• Description of the task: Give the number of lines in this listing that contain "agent", with no other words.

• Raw data:
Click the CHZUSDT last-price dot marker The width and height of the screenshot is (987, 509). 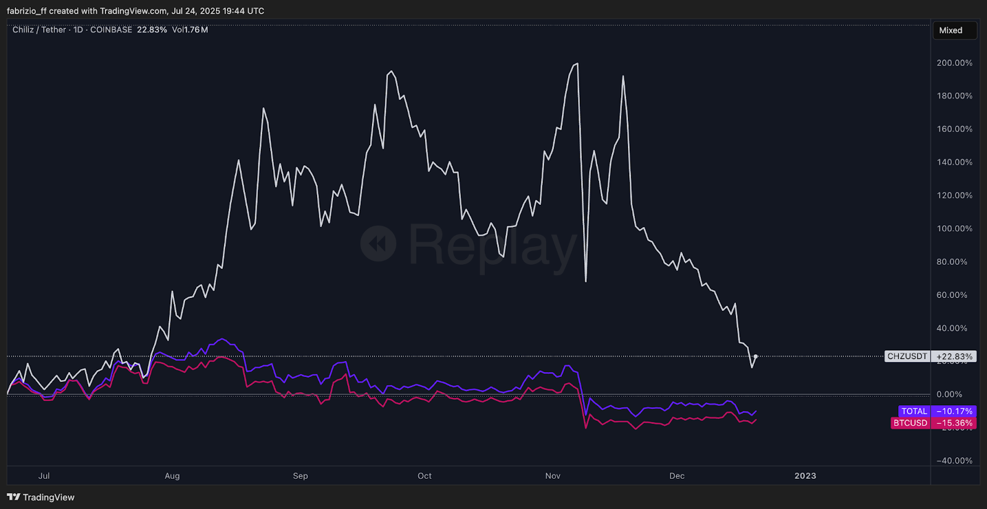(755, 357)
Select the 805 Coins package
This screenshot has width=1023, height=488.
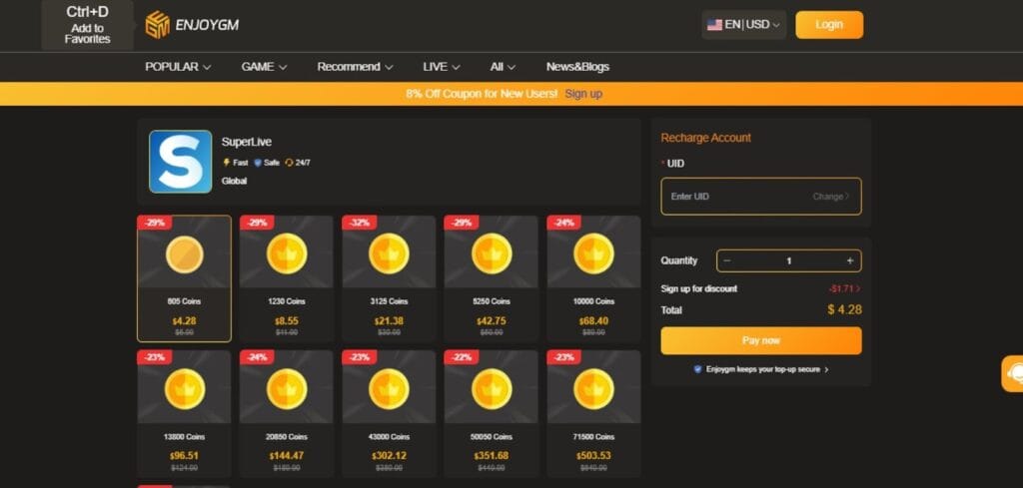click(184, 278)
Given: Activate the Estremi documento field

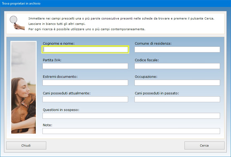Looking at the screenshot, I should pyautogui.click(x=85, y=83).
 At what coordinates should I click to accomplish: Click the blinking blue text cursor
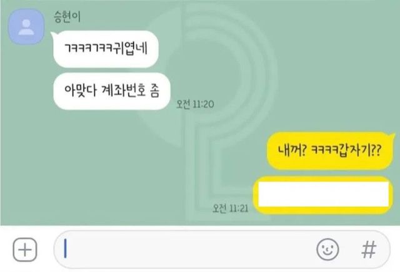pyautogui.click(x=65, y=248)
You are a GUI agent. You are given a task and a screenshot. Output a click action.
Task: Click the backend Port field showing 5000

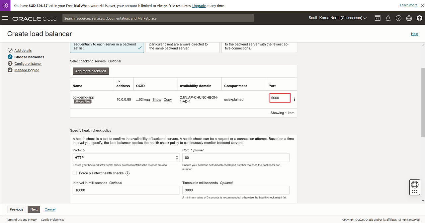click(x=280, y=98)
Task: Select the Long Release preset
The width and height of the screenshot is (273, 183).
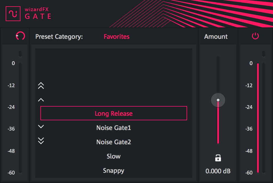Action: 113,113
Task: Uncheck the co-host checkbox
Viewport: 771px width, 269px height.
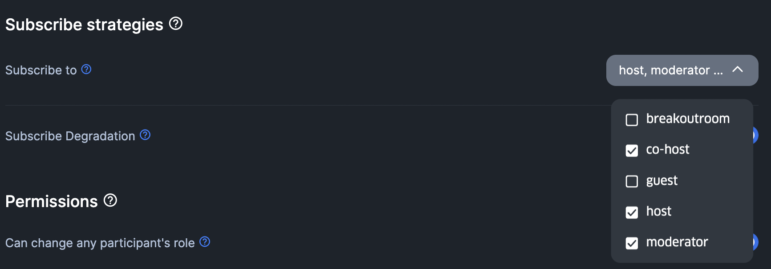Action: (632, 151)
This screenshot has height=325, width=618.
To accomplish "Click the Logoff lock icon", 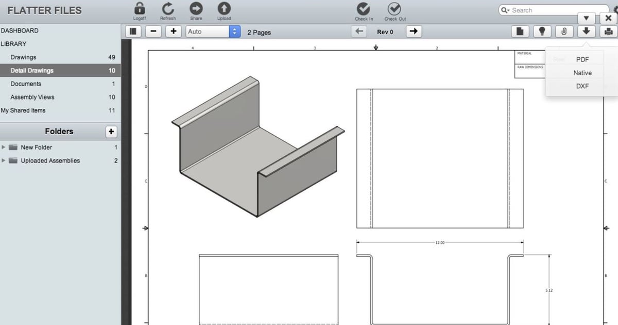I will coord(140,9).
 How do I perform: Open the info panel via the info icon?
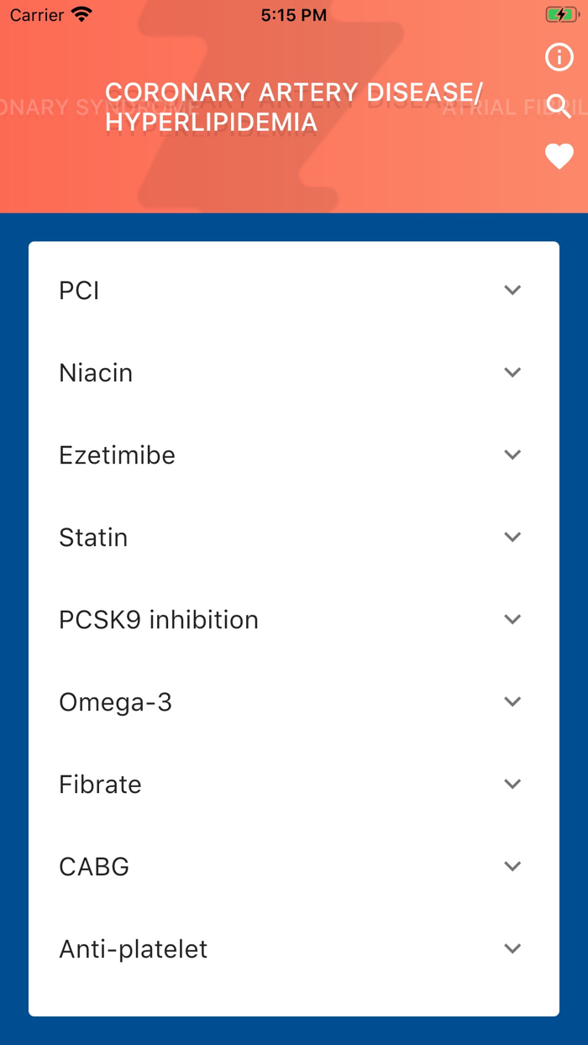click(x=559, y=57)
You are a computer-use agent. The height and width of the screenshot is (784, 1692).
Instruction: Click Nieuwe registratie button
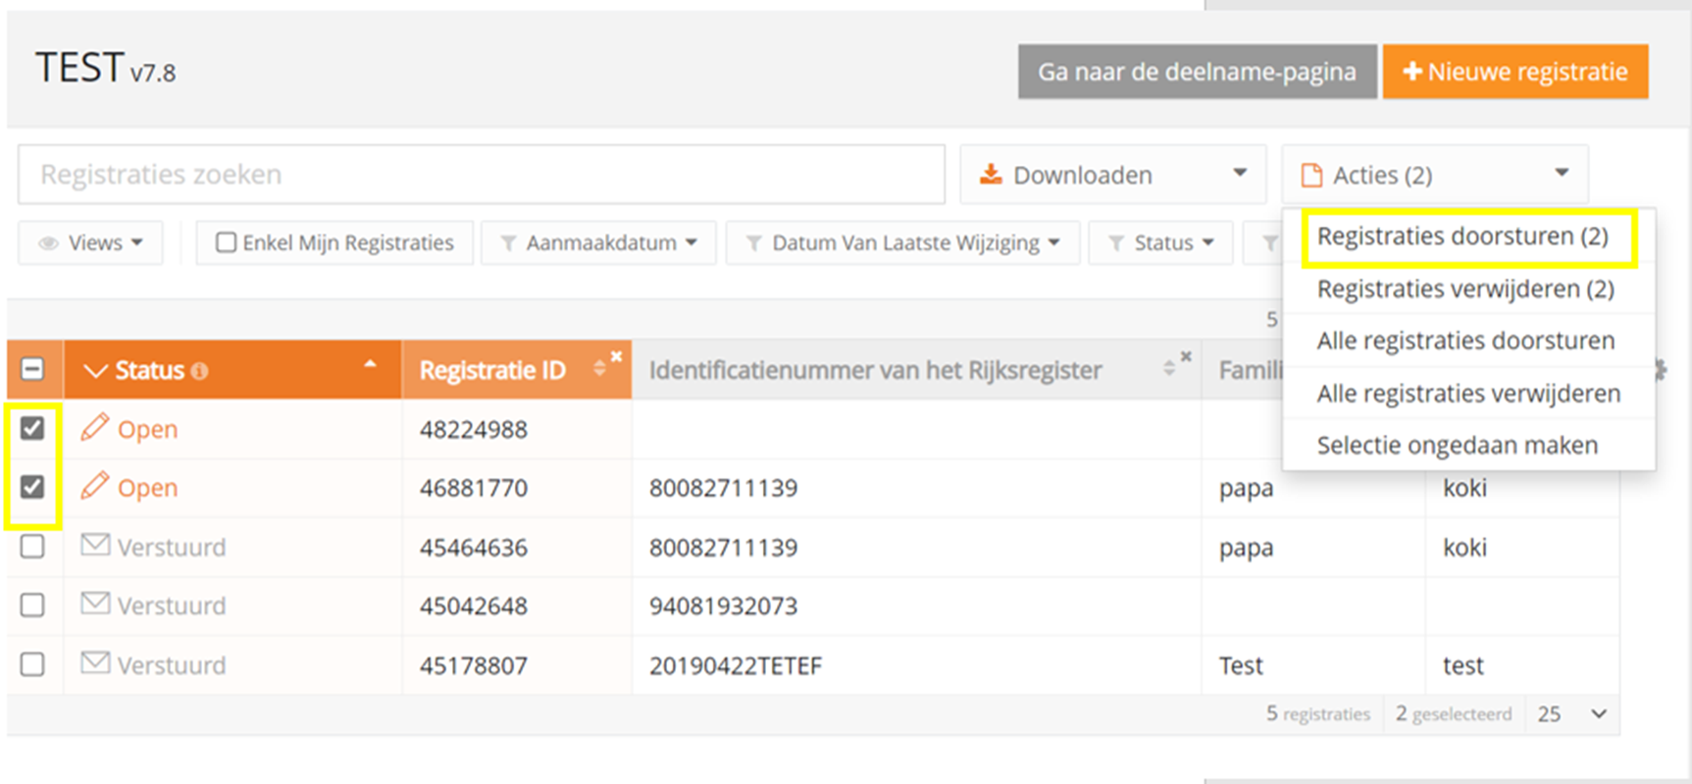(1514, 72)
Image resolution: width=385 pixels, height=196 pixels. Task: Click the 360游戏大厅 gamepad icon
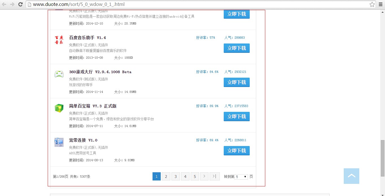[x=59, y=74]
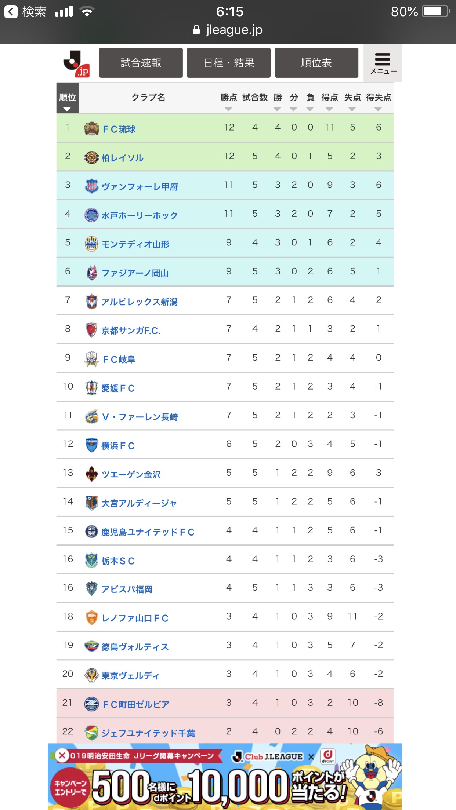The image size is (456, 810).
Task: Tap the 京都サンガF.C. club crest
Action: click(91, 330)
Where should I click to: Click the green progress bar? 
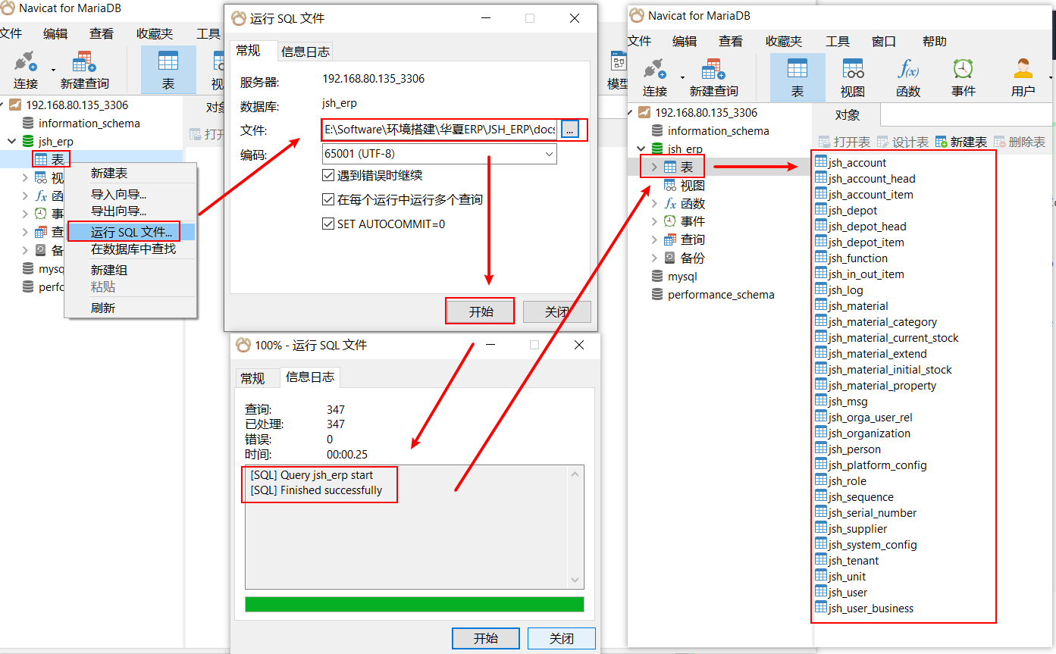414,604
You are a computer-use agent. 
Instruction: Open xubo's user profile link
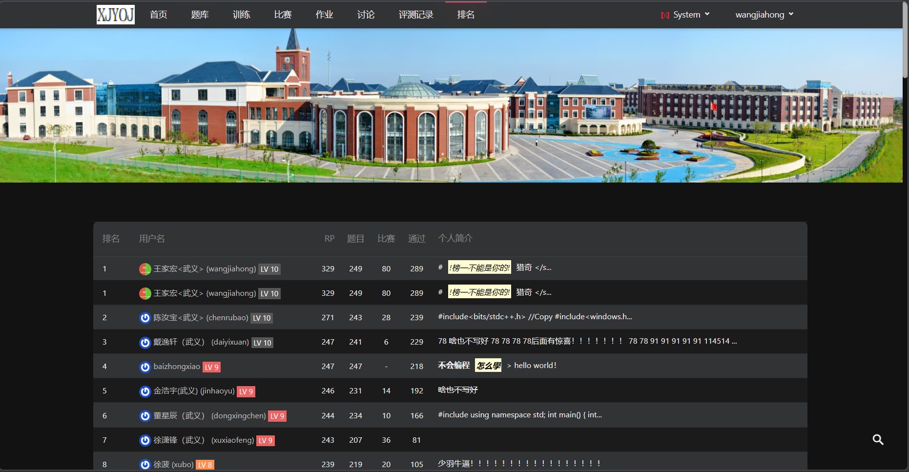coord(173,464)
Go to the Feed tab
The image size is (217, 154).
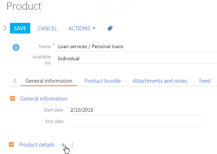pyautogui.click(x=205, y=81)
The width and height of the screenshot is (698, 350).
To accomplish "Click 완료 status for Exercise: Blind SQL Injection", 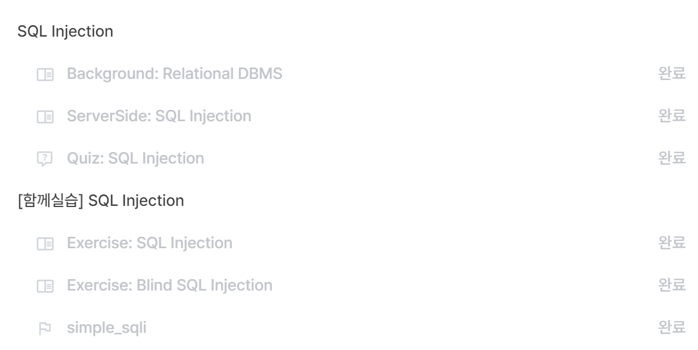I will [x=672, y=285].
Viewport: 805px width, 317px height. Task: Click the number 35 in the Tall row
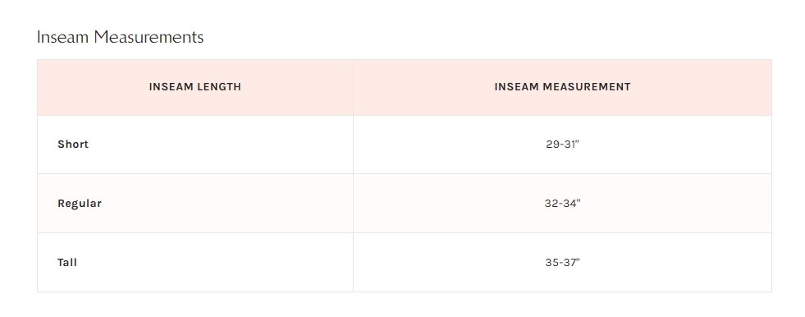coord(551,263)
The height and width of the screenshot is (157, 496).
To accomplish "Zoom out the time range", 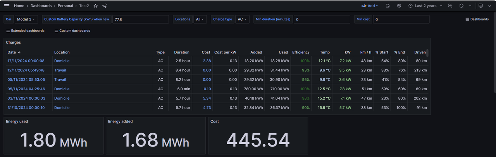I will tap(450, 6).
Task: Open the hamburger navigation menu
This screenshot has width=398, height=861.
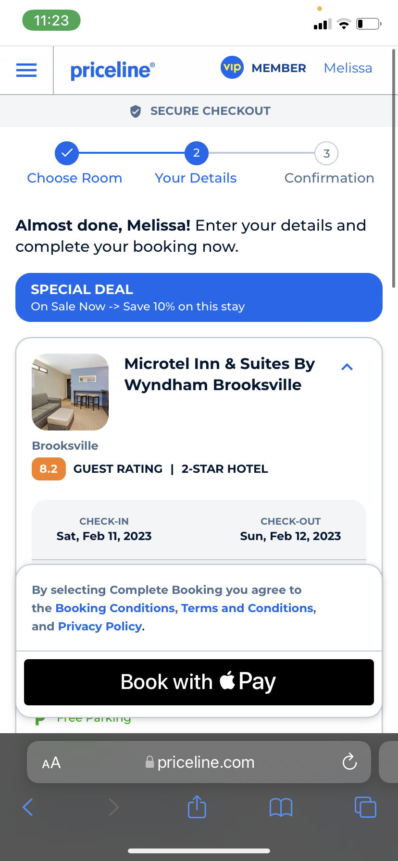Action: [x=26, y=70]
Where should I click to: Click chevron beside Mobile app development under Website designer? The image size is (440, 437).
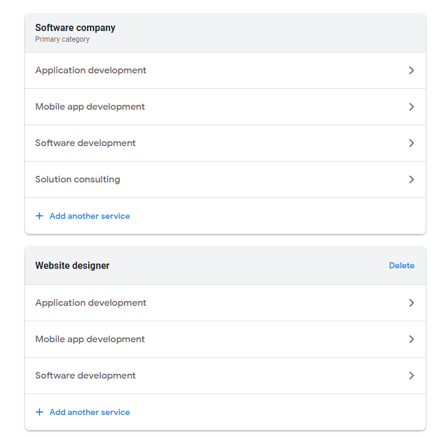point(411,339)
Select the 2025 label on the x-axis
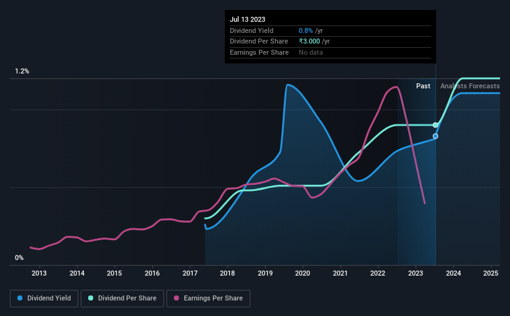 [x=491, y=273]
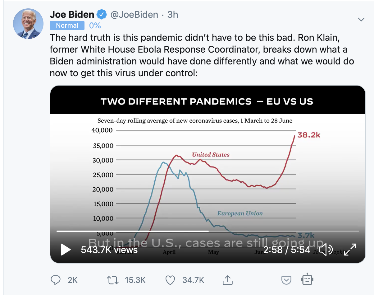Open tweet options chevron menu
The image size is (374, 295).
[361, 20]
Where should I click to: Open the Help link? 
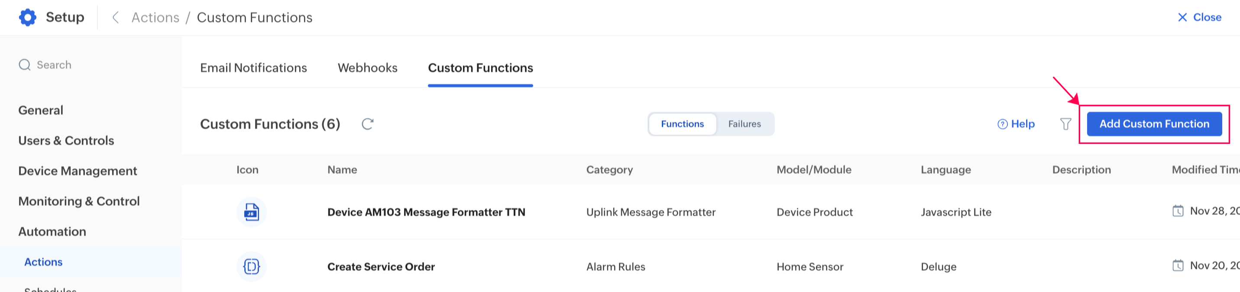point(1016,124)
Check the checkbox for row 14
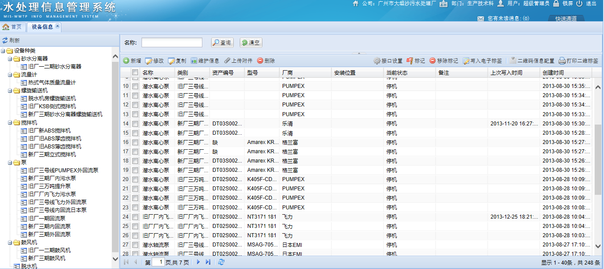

• Exercise solution: 3